Exausta da longa noite insone fui trabalhar, vagando pelas ruas, deixando o chão passar sob meus pés. Exausta voltei para casa no fim do dia e você mais uma vez não ligou. Exausta joguei-me na cama e perdi-me entre lençois e um sono de pedra, maciço, sem sonhos.

Essa dinâmica cansativa se estendeu por muitos e muitos dias. Parei com os cigarros e o rum acabou... Você não ligou.

Meses se foram. Eu ainda me lembrava de você todos os dias, especialmente no escuro. Imersa nas sombras eu pensava se você poderia ver as estrelas de onde estava; se tinha companhia naquela noite; se alguém ia segurar sua mão pra dormir; se estava bem; se se sentia em casa onde quer que pudesse estar.

Sempre que me lembrava de você – e isso acontecia todos os dias – eu fechava meus olhos e sorria e sussurrava ao vento um recado, com a esperança de que ele chegasse até você e lhe disse cada palavra, com cada sutileza, como eu dizia a ele. O vento sabia que eu me colocava à sua disposição sempre, que torcia para que encontrasse o seu caminho de volta para minha casa, para minha vida.

Um dia sem que eu menos esperasse o telefone tocou. Reconheci sua voz na primeira palavra. Sua respiração mantinha o mesmo ritmo. O mundo e seu movimento havia feito você voltar? Sorri. Cheguei a perder a voz. O ar faltou. Era incrível que depois de tanto tempo você estivesse ali, sendo canção para meus ouvidos.

Com sua volta enchi a casa de flores, corri na direção do mar, enfeitei os cabelos, organizei festa no meu coração. Um jantar para celebrar como nos velhos tempos... que sonho...

Eu tinha muitas coisas pra contar: a lista era enorme! Tinha parado de beber, largado o cigarro, comprado livros novos, começado a fazer aulas de pintura. O melhor eram os cursos: comprei um violão e não sabia fazer um acorde; a bicicleta estava na garagem desde o primeiro dia, depois do primeiro tombo, mas a ideia era resgatar tudo isso.

Ah, que emoção foi abrir a porta naquela noite! Você me trouxe flores, as minhas preferidas! E percebeu que eu havia me desfeito da poltrona verde!

Depois do jantar dançamos e brindamos e contamos as estrelas da janela, olhamos os casais abraçados andando pela rua. Sorrimos para a lua. Arrepiei-me com o vento e me emprestou seu casaco.

Em certa hora o silêncio tomou conta da sala.
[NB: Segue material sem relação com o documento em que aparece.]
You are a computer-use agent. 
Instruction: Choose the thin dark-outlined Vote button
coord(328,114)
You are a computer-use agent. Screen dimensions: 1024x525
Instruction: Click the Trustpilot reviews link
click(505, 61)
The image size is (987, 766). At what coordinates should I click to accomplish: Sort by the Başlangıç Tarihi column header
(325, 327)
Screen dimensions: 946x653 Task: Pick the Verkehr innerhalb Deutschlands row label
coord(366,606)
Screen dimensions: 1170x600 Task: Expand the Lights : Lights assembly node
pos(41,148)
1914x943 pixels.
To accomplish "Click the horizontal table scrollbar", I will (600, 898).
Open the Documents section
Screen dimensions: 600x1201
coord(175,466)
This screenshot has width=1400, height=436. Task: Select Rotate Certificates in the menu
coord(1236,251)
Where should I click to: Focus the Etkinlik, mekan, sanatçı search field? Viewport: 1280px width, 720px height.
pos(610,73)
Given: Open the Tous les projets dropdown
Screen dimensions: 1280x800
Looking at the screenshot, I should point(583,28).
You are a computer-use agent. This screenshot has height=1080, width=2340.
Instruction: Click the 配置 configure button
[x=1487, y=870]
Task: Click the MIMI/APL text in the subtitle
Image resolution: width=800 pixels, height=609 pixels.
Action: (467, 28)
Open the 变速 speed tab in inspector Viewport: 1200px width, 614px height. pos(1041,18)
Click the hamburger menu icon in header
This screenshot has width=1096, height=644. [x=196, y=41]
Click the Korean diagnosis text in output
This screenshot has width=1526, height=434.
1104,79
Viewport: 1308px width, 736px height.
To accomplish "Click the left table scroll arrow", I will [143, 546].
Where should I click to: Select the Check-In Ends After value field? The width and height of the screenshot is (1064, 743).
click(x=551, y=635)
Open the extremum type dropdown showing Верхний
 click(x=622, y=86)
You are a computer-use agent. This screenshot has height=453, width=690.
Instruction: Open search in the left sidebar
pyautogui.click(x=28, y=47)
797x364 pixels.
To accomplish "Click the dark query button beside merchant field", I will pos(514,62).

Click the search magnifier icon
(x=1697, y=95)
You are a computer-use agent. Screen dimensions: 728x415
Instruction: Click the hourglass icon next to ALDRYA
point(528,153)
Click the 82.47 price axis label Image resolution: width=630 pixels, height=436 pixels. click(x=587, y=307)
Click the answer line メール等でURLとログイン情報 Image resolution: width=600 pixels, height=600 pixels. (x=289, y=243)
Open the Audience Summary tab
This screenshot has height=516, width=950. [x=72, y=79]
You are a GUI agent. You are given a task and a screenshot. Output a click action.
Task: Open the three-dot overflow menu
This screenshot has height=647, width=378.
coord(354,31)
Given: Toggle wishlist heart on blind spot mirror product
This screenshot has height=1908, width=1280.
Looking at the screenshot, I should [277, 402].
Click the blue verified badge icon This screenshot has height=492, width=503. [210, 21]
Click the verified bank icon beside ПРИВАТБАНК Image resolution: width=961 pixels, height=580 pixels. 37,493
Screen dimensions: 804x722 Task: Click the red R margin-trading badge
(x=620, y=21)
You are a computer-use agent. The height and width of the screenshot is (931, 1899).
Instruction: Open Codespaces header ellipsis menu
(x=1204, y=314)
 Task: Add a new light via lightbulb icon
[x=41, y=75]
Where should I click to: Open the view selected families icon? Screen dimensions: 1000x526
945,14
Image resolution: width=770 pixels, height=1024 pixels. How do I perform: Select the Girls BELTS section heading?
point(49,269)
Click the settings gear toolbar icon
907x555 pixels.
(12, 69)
Nossos olhos que haviam se perdido se encontraram e foi o suficiente para que reencontrássemos o amor, o nosso amor.

Uma noite, alguns meses depois de uma outra longa e angustiante noite, bastou para que a única certeza que tivéssemos fosse a de que nosso amor era o mesmo, de que o tempo não o havia desbotado e que por mais que possamos ter ficado separados, ele não fora abandonado um minuto.

Um olhar e soubemos pra sempre que outros mil viriam e nos fariam felizes, que perdoaríamos nossas falhas e que novos caminhos se descortinariam. O céu colocou-se diante de nós. Você tinha reaparecido a tempo de mostrar isso, de reviver meus sonhos, de reconstruir meus planos, nossos caminhos, trilhas que nos levariam rumo ao horizonte e à felicidade.

Aprendi que todo o tempo em que passei pensando nos seus olhos e na falta que eles me faziam eu estava alimentando um amor, que passou a não caber mais em mim de tão grande.

Aprendi que as noites longas podem ser tortuosas, mas trazem em si ensinamentos e que há dias ensolarados e radiantes tão longos quanto as noites, a diferença é que nele, claros como o cristal, vemos nossa felicidade brilhar.